▸ **Description of the task**: Your answer should reproduce the full set of records exactly as given.

Records for the exercise Start Marker

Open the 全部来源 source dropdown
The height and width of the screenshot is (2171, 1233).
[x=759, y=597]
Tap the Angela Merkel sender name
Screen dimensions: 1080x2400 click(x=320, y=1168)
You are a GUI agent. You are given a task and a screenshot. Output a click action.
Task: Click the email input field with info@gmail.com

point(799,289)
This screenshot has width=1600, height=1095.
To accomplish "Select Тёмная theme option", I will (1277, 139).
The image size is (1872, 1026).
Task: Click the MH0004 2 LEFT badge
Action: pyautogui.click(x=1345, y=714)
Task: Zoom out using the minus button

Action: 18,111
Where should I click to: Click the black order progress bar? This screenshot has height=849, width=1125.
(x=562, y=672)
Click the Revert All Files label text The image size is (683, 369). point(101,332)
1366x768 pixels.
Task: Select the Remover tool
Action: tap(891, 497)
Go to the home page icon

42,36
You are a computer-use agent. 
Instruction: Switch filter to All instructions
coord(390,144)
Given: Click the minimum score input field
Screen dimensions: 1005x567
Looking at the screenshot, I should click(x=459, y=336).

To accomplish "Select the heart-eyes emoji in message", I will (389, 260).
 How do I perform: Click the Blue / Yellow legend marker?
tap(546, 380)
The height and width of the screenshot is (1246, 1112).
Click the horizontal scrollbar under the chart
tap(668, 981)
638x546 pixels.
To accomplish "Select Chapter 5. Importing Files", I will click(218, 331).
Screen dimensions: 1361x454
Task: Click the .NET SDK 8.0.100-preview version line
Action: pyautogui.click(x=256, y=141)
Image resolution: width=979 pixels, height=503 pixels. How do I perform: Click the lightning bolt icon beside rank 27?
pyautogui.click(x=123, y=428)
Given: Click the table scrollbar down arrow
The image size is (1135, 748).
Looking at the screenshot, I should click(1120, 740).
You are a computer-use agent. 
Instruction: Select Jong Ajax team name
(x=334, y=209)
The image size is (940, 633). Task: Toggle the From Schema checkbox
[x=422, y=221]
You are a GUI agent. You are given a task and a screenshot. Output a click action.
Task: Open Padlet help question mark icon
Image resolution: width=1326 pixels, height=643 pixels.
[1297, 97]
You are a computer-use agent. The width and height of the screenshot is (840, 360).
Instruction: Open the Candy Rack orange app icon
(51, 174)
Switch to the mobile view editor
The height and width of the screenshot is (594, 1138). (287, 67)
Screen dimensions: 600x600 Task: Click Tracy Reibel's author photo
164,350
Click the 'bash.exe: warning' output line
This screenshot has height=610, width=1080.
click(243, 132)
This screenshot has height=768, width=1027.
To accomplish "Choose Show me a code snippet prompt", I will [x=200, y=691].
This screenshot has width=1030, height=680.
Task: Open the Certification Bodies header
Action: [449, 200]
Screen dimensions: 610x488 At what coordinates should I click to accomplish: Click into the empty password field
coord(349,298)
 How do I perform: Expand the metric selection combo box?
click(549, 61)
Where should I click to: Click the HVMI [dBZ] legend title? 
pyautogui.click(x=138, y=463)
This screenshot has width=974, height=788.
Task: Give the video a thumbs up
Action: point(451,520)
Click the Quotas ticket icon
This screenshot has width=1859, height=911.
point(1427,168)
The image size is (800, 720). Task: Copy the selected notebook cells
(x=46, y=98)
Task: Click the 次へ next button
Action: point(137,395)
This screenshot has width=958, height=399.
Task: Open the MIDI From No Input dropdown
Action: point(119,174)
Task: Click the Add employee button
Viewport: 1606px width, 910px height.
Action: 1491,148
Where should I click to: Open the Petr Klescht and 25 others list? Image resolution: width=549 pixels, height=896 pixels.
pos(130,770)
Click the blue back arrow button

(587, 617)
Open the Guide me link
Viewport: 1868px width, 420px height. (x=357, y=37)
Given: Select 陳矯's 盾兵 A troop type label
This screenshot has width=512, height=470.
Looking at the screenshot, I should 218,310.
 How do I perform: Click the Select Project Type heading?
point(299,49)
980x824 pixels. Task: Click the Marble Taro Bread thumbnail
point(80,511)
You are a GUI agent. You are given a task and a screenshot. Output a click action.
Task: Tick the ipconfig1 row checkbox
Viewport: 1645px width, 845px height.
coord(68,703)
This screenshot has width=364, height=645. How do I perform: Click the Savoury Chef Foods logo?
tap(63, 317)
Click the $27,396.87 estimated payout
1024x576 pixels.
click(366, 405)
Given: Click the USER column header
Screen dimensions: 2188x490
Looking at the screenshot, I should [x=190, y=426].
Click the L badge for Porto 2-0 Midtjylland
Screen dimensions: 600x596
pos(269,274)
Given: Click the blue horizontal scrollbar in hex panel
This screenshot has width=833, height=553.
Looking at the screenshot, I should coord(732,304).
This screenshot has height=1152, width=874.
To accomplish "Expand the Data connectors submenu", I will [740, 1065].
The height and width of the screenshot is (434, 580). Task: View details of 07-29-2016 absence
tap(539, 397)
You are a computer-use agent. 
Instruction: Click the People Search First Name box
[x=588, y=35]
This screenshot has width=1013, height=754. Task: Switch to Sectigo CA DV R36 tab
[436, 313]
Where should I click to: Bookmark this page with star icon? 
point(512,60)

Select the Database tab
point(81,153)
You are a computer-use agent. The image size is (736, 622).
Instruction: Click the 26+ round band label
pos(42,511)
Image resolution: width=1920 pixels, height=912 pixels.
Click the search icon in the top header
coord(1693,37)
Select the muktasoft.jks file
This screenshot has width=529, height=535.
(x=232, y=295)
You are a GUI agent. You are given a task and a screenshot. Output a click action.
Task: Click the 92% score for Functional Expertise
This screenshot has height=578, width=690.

Records for the exercise End Marker

▸ **Answer space**:
Open the 全部来源 source dropdown
The height and width of the screenshot is (2171, 1233).
[x=759, y=597]
Tap the Angela Merkel sender name
Screen dimensions: 1080x2400 click(x=320, y=1168)
You are a GUI agent. You are given a task and a screenshot. Output a click action.
Task: Click the email input field with info@gmail.com

point(799,289)
This screenshot has width=1600, height=1095.
To accomplish "Select Тёмная theme option", I will (1277, 139).
The image size is (1872, 1026).
Task: Click the MH0004 2 LEFT badge
Action: pyautogui.click(x=1345, y=714)
Task: Zoom out using the minus button

Action: 18,111
Where should I click to: Click the black order progress bar? This screenshot has height=849, width=1125.
(x=562, y=672)
Click the Revert All Files label text The image size is (683, 369). point(101,332)
1366x768 pixels.
Task: Select the Remover tool
Action: tap(891, 497)
Go to the home page icon

42,36
You are a computer-use agent. 
Instruction: Switch filter to All instructions
coord(390,144)
Given: Click the minimum score input field
Screen dimensions: 1005x567
Looking at the screenshot, I should click(x=459, y=336).

To accomplish "Select the heart-eyes emoji in message", I will (389, 260).
 How do I perform: Click the Blue / Yellow legend marker?
tap(546, 380)
The height and width of the screenshot is (1246, 1112).
Click the horizontal scrollbar under the chart
tap(668, 981)
638x546 pixels.
To accomplish "Select Chapter 5. Importing Files", I will click(218, 331).
Screen dimensions: 1361x454
Task: Click the .NET SDK 8.0.100-preview version line
Action: pyautogui.click(x=256, y=141)
Image resolution: width=979 pixels, height=503 pixels. How do I perform: Click the lightning bolt icon beside rank 27?
pyautogui.click(x=123, y=428)
Given: Click the table scrollbar down arrow
The image size is (1135, 748).
Looking at the screenshot, I should click(1120, 740).
You are a computer-use agent. 
Instruction: Select Jong Ajax team name
(x=334, y=209)
The image size is (940, 633). Task: Toggle the From Schema checkbox
[x=422, y=221]
You are a GUI agent. You are given a task and a screenshot. Output a click action.
Task: Open Padlet help question mark icon
Image resolution: width=1326 pixels, height=643 pixels.
[1297, 97]
You are a computer-use agent. The width and height of the screenshot is (840, 360).
Instruction: Open the Candy Rack orange app icon
(51, 174)
Switch to the mobile view editor
The height and width of the screenshot is (594, 1138). (287, 67)
Screen dimensions: 600x600 Task: Click Tracy Reibel's author photo
164,350
Click the 'bash.exe: warning' output line
This screenshot has height=610, width=1080.
click(243, 132)
This screenshot has height=768, width=1027.
To accomplish "Choose Show me a code snippet prompt", I will [x=200, y=691].
This screenshot has width=1030, height=680.
Task: Open the Certification Bodies header
Action: [449, 200]
Screen dimensions: 610x488 At what coordinates should I click to accomplish: Click into the empty password field
coord(349,298)
 How do I perform: Expand the metric selection combo box?
click(549, 61)
Where should I click to: Click the HVMI [dBZ] legend title? 
pyautogui.click(x=138, y=463)
This screenshot has width=974, height=788.
Task: Give the video a thumbs up
Action: point(451,520)
Click the Quotas ticket icon
This screenshot has width=1859, height=911.
point(1427,168)
The image size is (800, 720). Task: Copy the selected notebook cells
(x=46, y=98)
Task: Click the 次へ next button
Action: point(137,395)
This screenshot has width=958, height=399.
Task: Open the MIDI From No Input dropdown
Action: point(119,174)
Task: Click the Add employee button
Viewport: 1606px width, 910px height.
Action: 1491,148
Where should I click to: Open the Petr Klescht and 25 others list? Image resolution: width=549 pixels, height=896 pixels.
pos(130,770)
Click the blue back arrow button

(587, 617)
Open the Guide me link
Viewport: 1868px width, 420px height. (x=357, y=37)
Given: Select 陳矯's 盾兵 A troop type label
This screenshot has width=512, height=470.
Looking at the screenshot, I should 218,310.
 How do I perform: Click the Select Project Type heading?
point(299,49)
980x824 pixels. Task: Click the Marble Taro Bread thumbnail
point(80,511)
You are a GUI agent. You are given a task and a screenshot. Output a click action.
Task: Tick the ipconfig1 row checkbox
Viewport: 1645px width, 845px height.
coord(68,703)
This screenshot has width=364, height=645. How do I perform: Click the Savoury Chef Foods logo?
tap(63, 317)
Click the $27,396.87 estimated payout
1024x576 pixels.
click(366, 405)
Given: Click the USER column header
Screen dimensions: 2188x490
Looking at the screenshot, I should [x=190, y=426].
Click the L badge for Porto 2-0 Midtjylland
Screen dimensions: 600x596
pos(269,274)
Given: Click the blue horizontal scrollbar in hex panel
This screenshot has width=833, height=553.
Looking at the screenshot, I should coord(732,304).
This screenshot has height=1152, width=874.
To accomplish "Expand the Data connectors submenu", I will [740, 1065].
The height and width of the screenshot is (434, 580). Task: View details of 07-29-2016 absence
tap(539, 397)
You are a computer-use agent. 
Instruction: Click the People Search First Name box
[x=588, y=35]
This screenshot has width=1013, height=754. Task: Switch to Sectigo CA DV R36 tab
[436, 313]
Where should I click to: Bookmark this page with star icon? 
point(512,60)

Select the Database tab
point(81,153)
You are a computer-use agent. The image size is (736, 622).
Instruction: Click the 26+ round band label
pos(42,511)
Image resolution: width=1920 pixels, height=912 pixels.
Click the search icon in the top header
coord(1693,37)
Select the muktasoft.jks file
This screenshot has width=529, height=535.
(x=232, y=295)
You are a GUI agent. You are given a task and a screenshot. Output a click action.
Task: Click the 92% score for Functional Expertise
This screenshot has height=578, width=690.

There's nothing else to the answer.